L'objet du mois d'avril 2020

L'objet du mois d’avril 2020 est une œuvre insolite et étonnante datant du 18ème siècle, provenant des îles de la Société et notamment de Tahiti, en Polynésie Française, dans le Pacifique Sud.   

Description

L'objet du mois d’avril 2020 est une œuvre insolite et étonnante datant du 18ème siècle.
Elle est confectionnée d’une enveloppe végétale en fibre de noix de coco recouvrant une armature de bois.
Des plumes rouges sont attachées à l’enveloppe sur un réseau de cordelettes tressées.
Elle mesure environ 45 cm de hauteur sur 8 cm de diamètre.
Elle provient des îles de la Société et notamment de Tahiti, en Polynésie Française, dans le Pacifique Sud.   

Le To'o

En forme d’épi de maïs sur lequel sont symbolisés des yeux, un nez, une bouche ou encore un nombril, cette figure anthropomorphique étrange est un to’o : un objet de culte.

Les to'o sont les représentations religieuses les plus sacrées à Tahiti et aux îles de la Société, ils sont censés contenir le pouvoir divin du tout puissant Oro, dieu de la guerre et de la fertilité.

La possession des to’o était réservée à certains personnages de très haut rang, elle leur conférait prestige et pouvoir. Ces figurines sacrées étaient conservées et protégées la plupart du temps dans le marae, lieu de culte. Elles étaient dévoilées et utilisées à l’occasion d’importantes cérémonies religieuses.

Les plumes rouges

Il est important de noter la présence de nombreuses plumes rouges sur cet objet. Dans la tradition polynésienne ces dernières étaient considérées comme sacrées et représentaient le bien le plus précieux. En portant ces plumes au cours de grandes cérémonies, les grands chefs s’identifiaient aux dieux. Les prêtres, quant à eux, y puisaient le mana : la puissance des divinités.

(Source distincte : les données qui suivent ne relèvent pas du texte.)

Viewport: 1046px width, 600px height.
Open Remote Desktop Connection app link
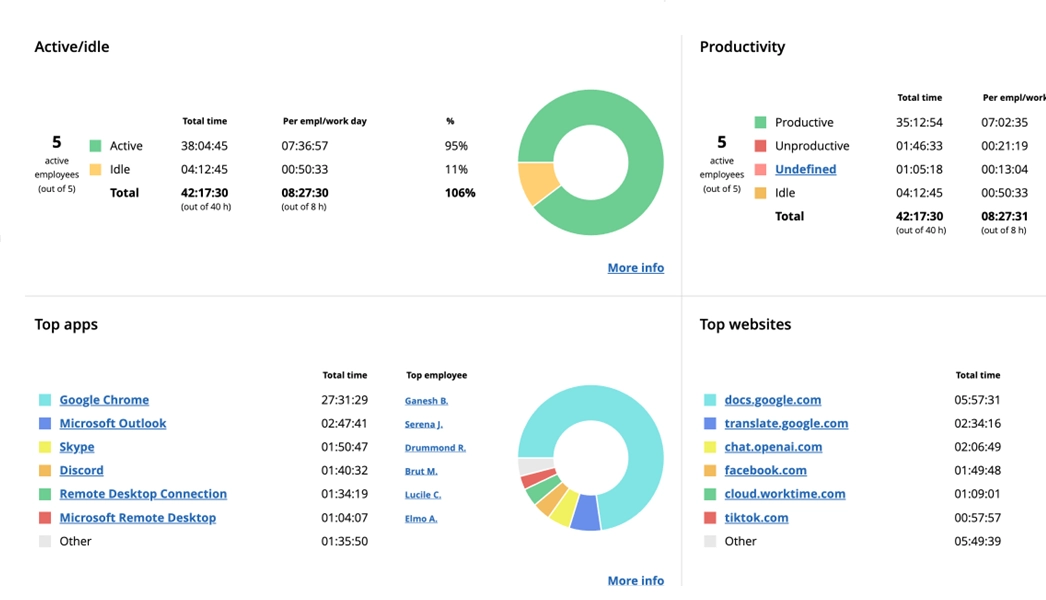click(x=143, y=494)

Très rares sont les to’o ayant conservé leurs plumes comme celui présenté ici.

Nous avons aussi connaissance, à l’heure actuelle, que de 4 to’o répertoriés dans les musées en France : 3 sont conservés au sein de notre institution, 1 au musée du Quai Branly à Paris.

Ce to’o, ainsi que d’autres œuvres polynésiennes exceptionnelles, font actuellement l’objet d’un projet d’exposition et de recherche scientifique qui verra le jour, au musée du quai Branly, en février 2021.